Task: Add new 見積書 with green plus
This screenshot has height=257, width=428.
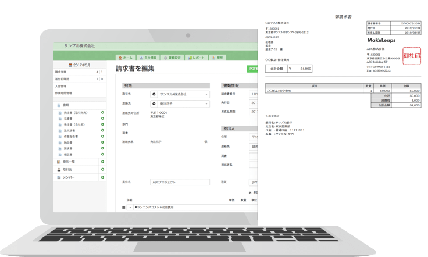Action: click(102, 119)
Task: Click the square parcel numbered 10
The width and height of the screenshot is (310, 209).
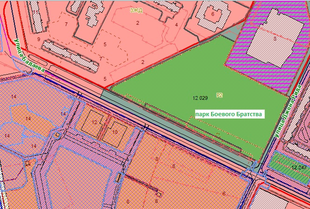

**Work order:** Lines holding the word "Task": say how many there are in the data, and nothing more.

**Answer section:** 2